The Newsroom’s pieces are written by AI and manually reviewed by humans. While humans will always be part of the oversight process, Romano says, they are looking to further streamline the process.
“We’re planning on having different tiers in terms of the amount of manual review that goes into it, depending on the topic,” Henriques says. “So for example, right now most of the topics we do are global topics on geopolitics, climate etc. Once we start evolving to other topics that are lower risk, like sports, for example, we plan to then have different levels of review to go into those.”
For the moment, they are only using English-language source pieces and publishing summaries in English, but they plan to include articles in other languages in their model, in order to also improve the geographic diversity of their output. This is mirrored across the industry: despite the possibility of using ChatGPT in several languages, the quality of its output is not the same across the board.
Asked if they have experienced some of the issues other models encounter, Henriques and Romano say they haven’t. Their models haven’t produced any ‘hallucinations’, when AI generates a statement not supported by the data, and that their manual review of the text counters any factual inaccuracies.
“We don’t deal with things like breaking news. When news is breaking, there’s still not enough information for us to be able to really validate it properly. And so information on The Newsroom is always a bit delayed, purposefully,” Henriques says.
The app is currently in its minimum viable product stage and is thus still being developed. It has around 1,000 users across countries, mostly in Europe, with the overwhelming majority under 35, the founders say. According to Romano, The Newsroom’s current users can be split into two main groups: people who already consume a lot of news from other sources and former news avoiders, a group they found among their audience by reaching out and speaking to some of their users.

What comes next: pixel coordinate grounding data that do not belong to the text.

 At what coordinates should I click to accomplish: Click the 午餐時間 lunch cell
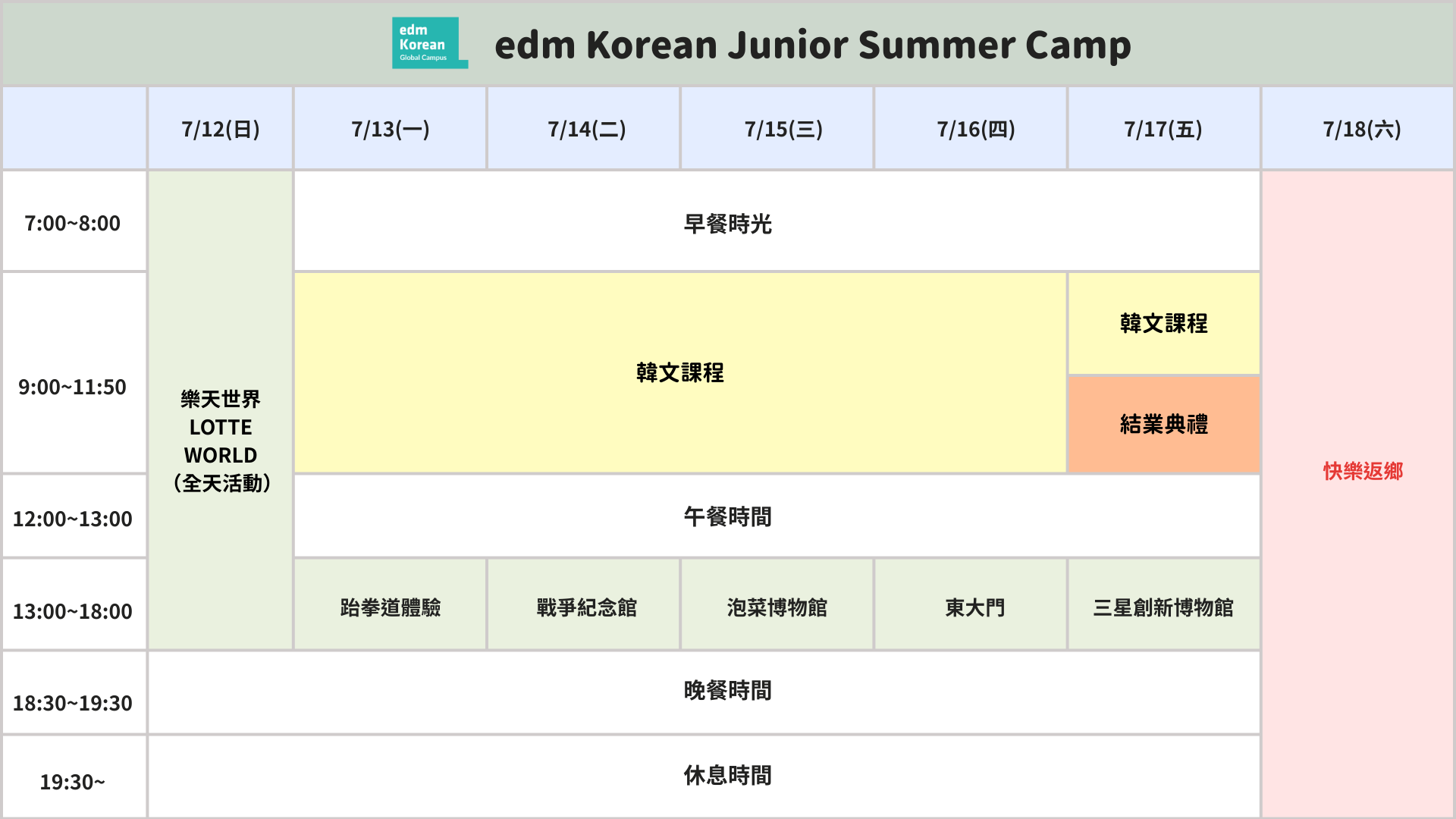point(727,516)
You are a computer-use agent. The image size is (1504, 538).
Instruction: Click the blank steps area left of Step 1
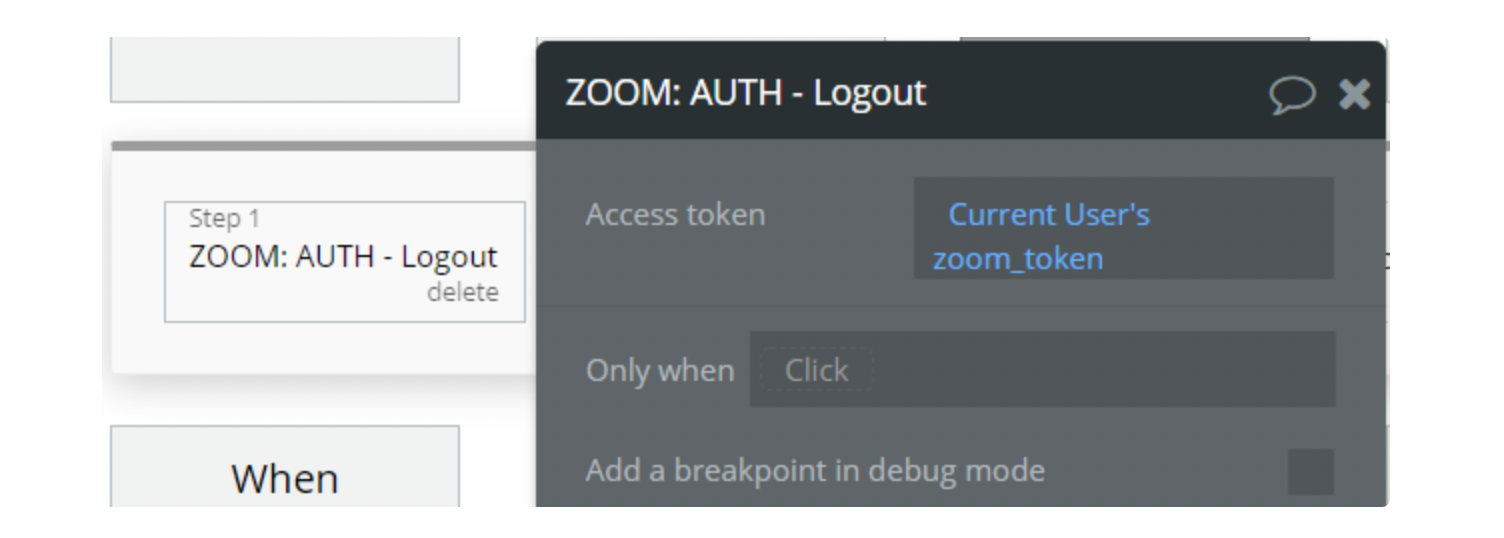coord(137,262)
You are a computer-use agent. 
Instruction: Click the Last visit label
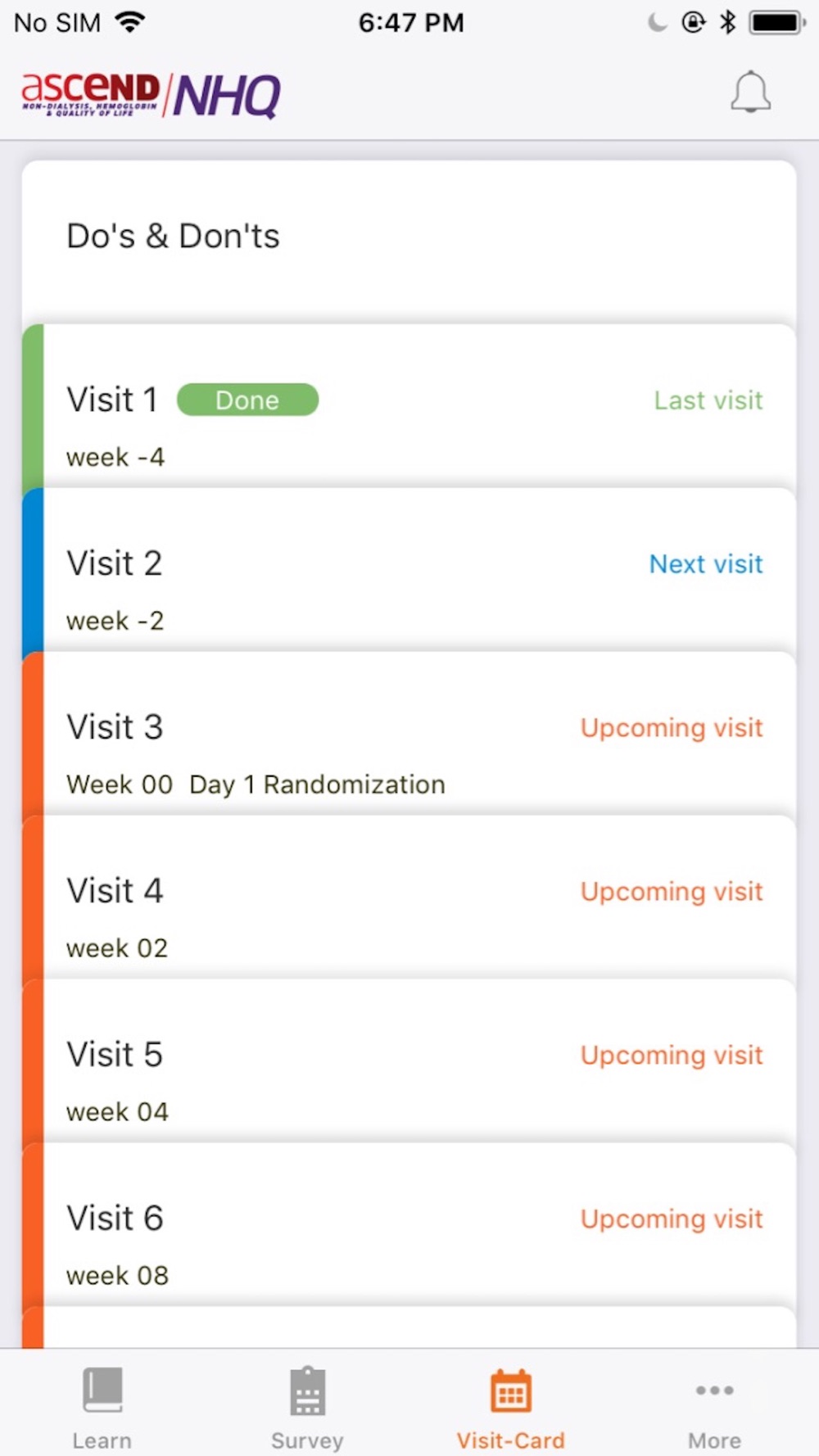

However, Henriques stresses that the app is not designed to be the only source of news for its users. “We see ourselves very much as a way to help users navigate the news in general. We don’t see it as a fully self-contained platform, the only place you go to read the news. It’s an access point, so you go there to navigate it, but then it doesn’t end there. Then you go to other players to keep diving into things that really interest you,” he says.
A look to the future
Murgia and Marconi both mentioned journalists’ role in synthesising information, contextualising it and identifying the story. For Marconi, this is going to get harder.

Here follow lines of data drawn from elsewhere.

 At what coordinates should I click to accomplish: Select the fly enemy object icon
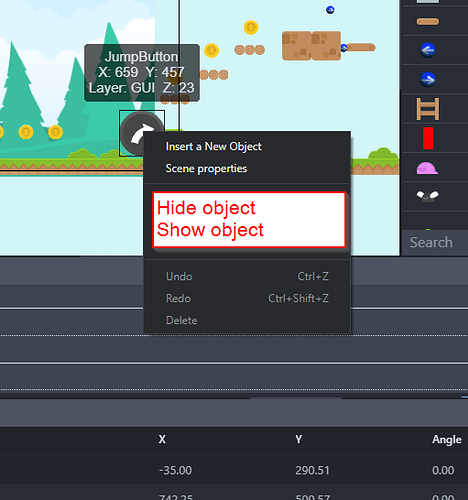point(428,196)
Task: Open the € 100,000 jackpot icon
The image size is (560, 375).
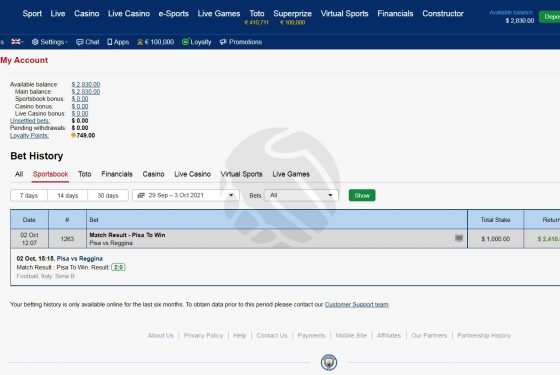Action: point(140,42)
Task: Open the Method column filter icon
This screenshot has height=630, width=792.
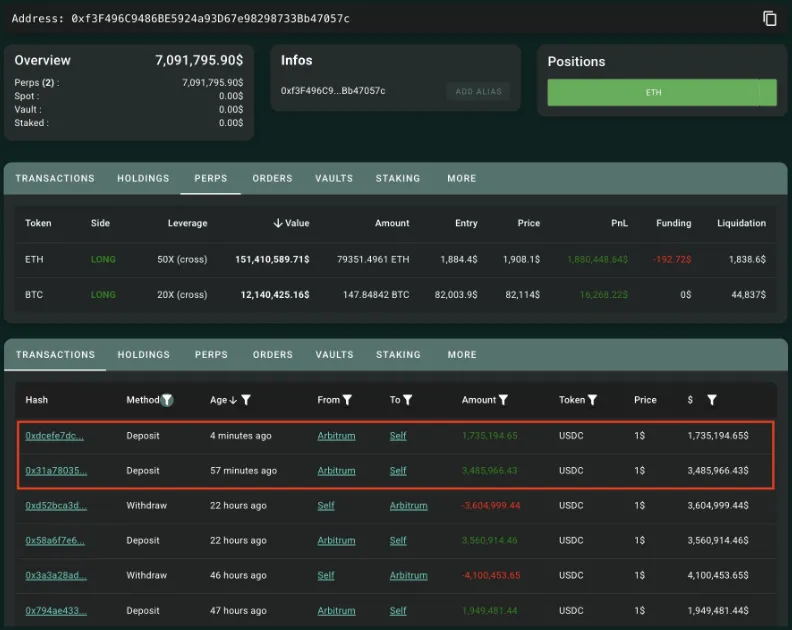Action: (x=167, y=400)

“The explosion of data from sources such as the web, sensors, mobile devices, and satellites has created a world where there is simply too much information. We are now producing more information than at any other point in history, making it much more challenging to filter out unwanted information,” he says.

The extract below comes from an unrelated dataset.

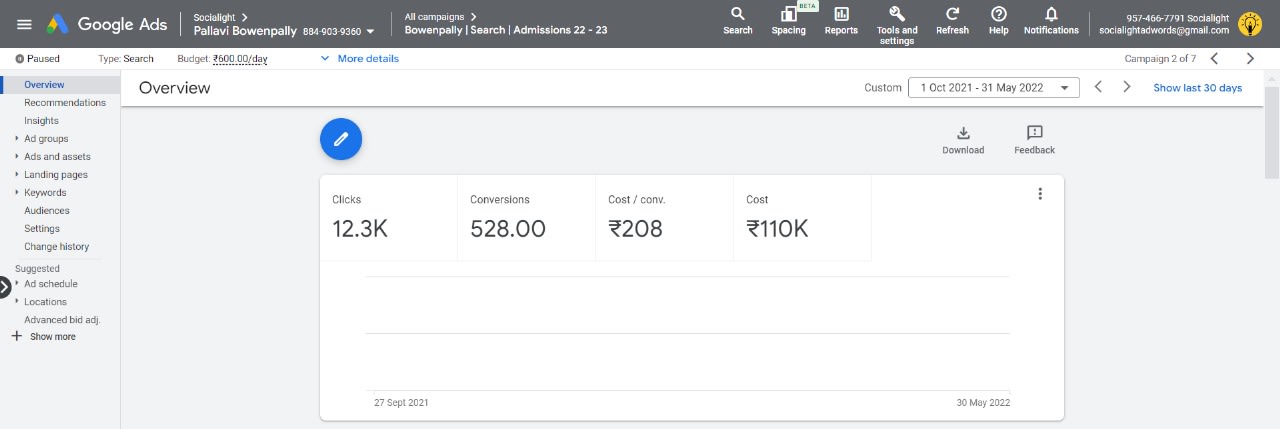The height and width of the screenshot is (429, 1280).
Task: Open Change history page
Action: click(x=56, y=247)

Marconi thinks this is a side of journalism in which AI can play a crucial role in lessening the workload for humans. “AI should not only be seen as a tool to generate more content but also to help us filter it,” he says. “Some experts predict that by 2026, 90% of online content could be machine-generated. This marks an inflection point, where we now must focus on building machines that filter out noise, distinguish fact from fiction, and highlight what is significant.”
Marconi believes journalists should play a role in the development of new AI tools. For example, by writing editorial algorithms and applying journalistic principles to the new technology. “The news industry must be actively engaged in the AI revolution,” he says. “In fact, media companies have an opportunity to become a major player in the space – they possess some of the most valuable assets for AI development: text data for training models and ethical principles for creating reliable and trustworthy systems.”